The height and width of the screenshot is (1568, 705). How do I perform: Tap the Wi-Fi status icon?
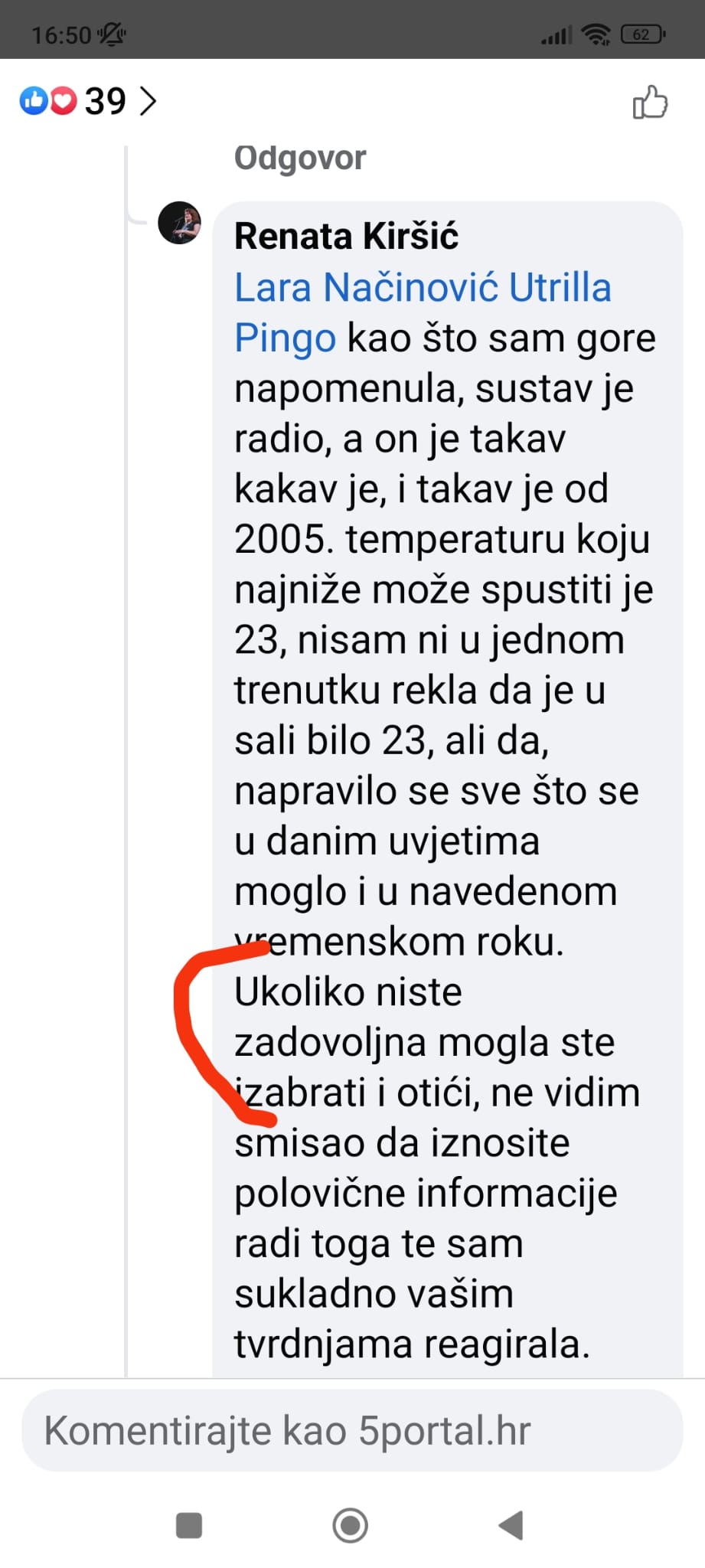point(596,34)
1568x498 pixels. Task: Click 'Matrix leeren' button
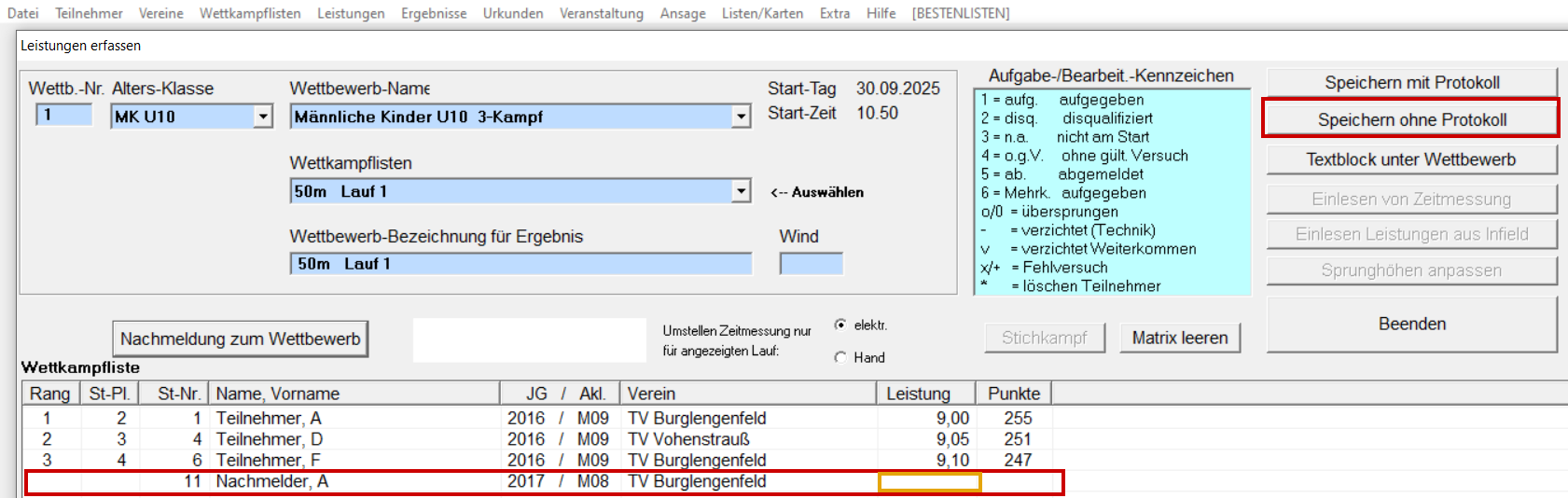coord(1179,338)
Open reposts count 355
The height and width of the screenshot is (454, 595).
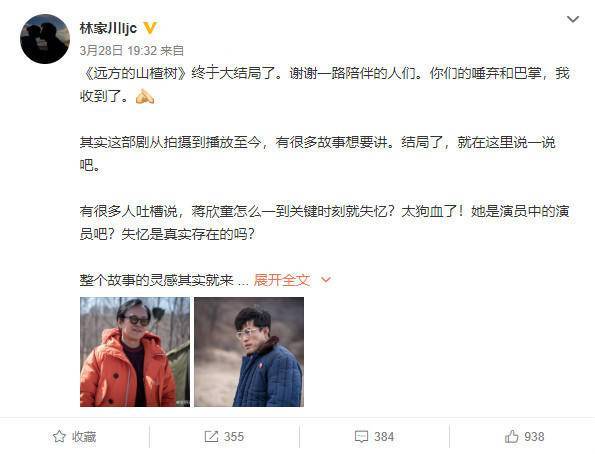click(x=234, y=437)
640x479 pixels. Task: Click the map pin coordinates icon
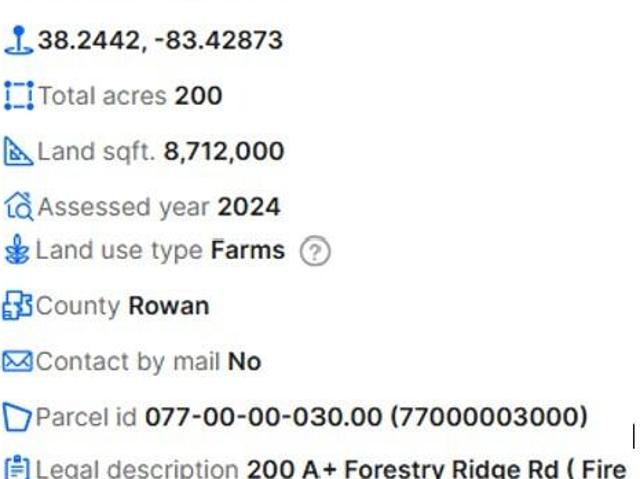tap(18, 40)
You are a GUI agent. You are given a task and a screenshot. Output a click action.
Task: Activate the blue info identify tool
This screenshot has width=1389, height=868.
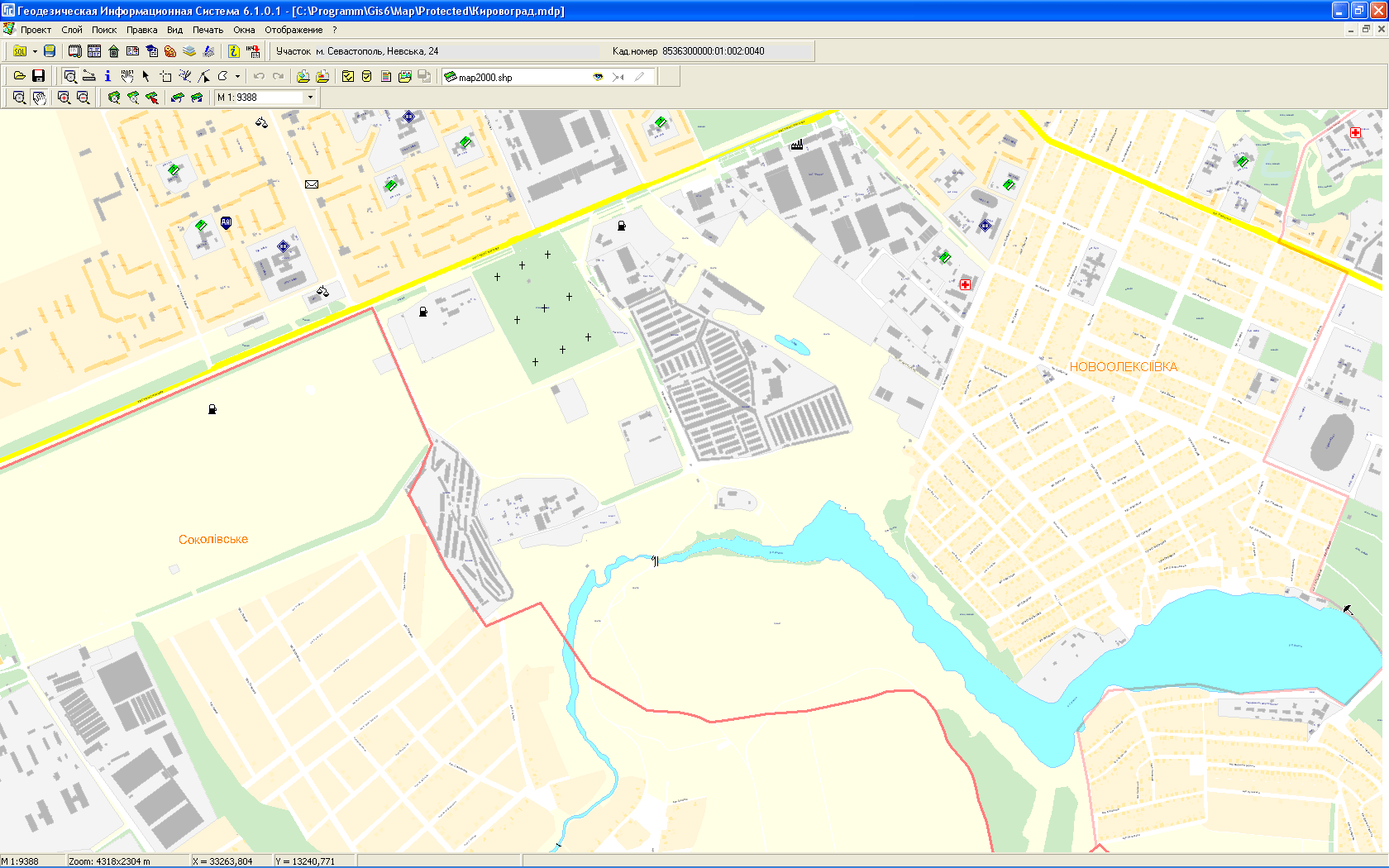click(x=107, y=76)
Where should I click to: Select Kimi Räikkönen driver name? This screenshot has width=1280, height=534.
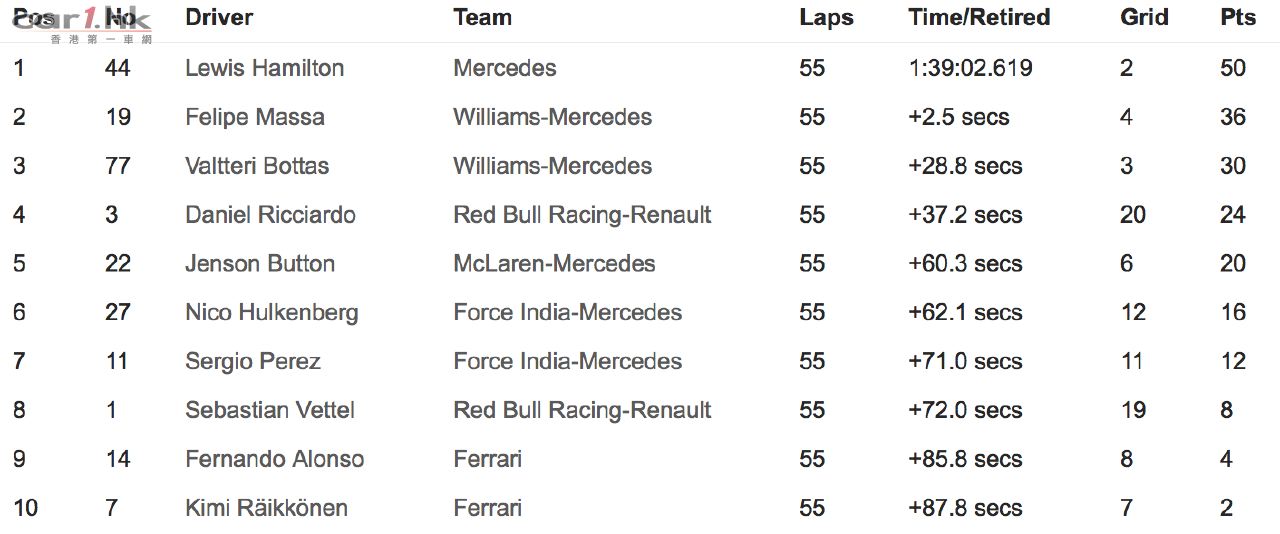tap(266, 508)
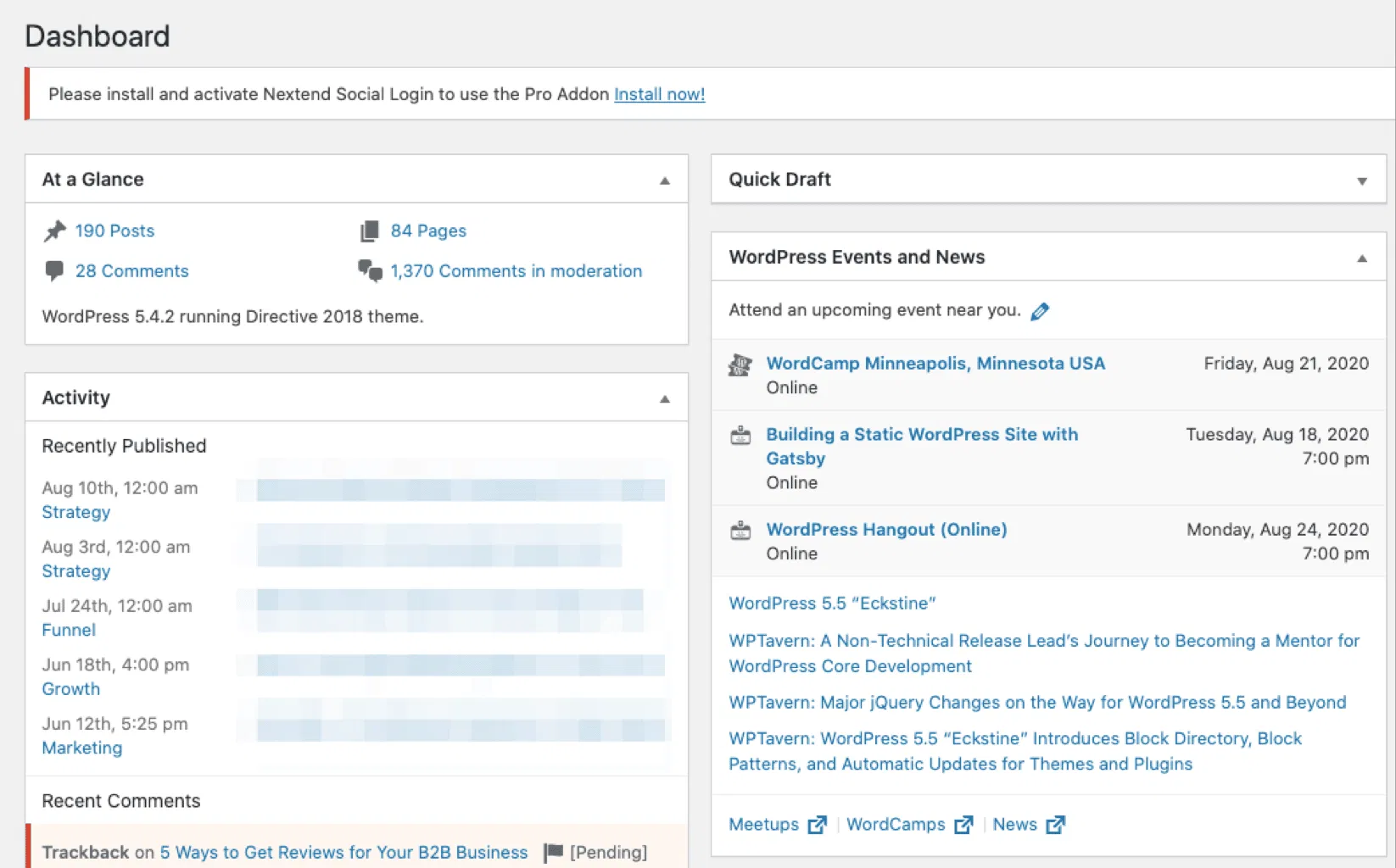
Task: Click the meetup icon for WordPress Hangout
Action: 740,531
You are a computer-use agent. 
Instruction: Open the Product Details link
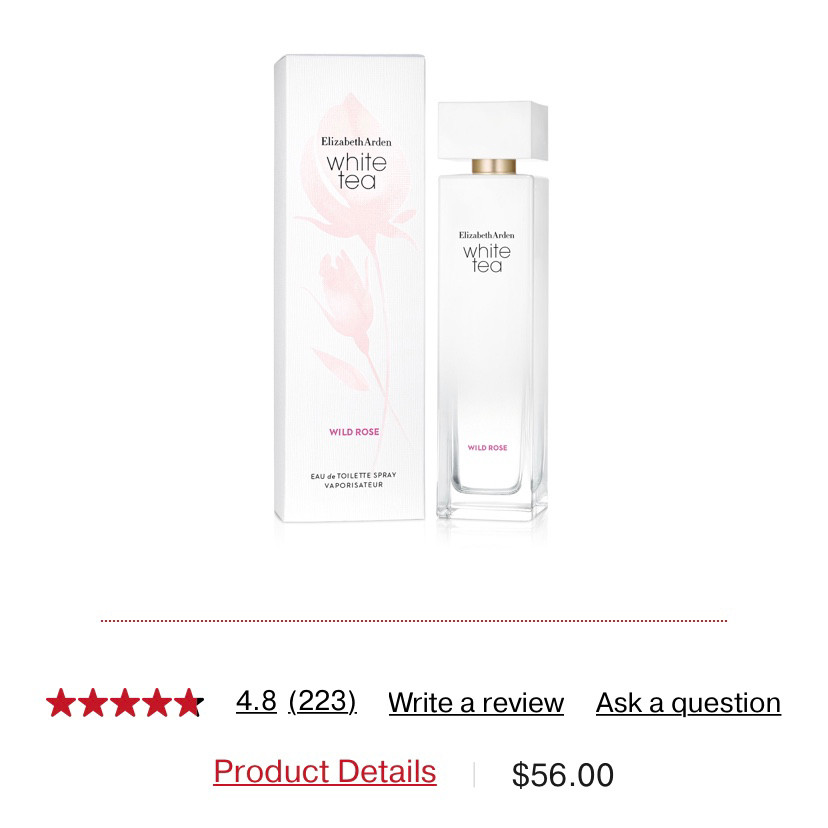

> **Task instructions**:
If a picture appears in the data, omit it; transcribe all the rest exactly.

> **Result**:
The height and width of the screenshot is (1568, 705). How do I perform: Tap the Wi-Fi status icon?
point(596,34)
1568x498 pixels. Task: Click 'Matrix leeren' button
coord(1179,338)
Open reposts count 355
The height and width of the screenshot is (454, 595).
click(x=234, y=437)
640x479 pixels. Task: Click the map pin coordinates icon
tap(18, 40)
You are a GUI agent. You are given a task and a screenshot. Output a click action.
Task: Activate the blue info identify tool
This screenshot has width=1389, height=868.
click(x=107, y=76)
Where should I click to: Select Kimi Räikkönen driver name? This screenshot has width=1280, height=534.
tap(266, 508)
Task: Click the meetup icon for WordPress Hangout
Action: 740,531
You are a computer-use agent. 
Instruction: Open the Product Details link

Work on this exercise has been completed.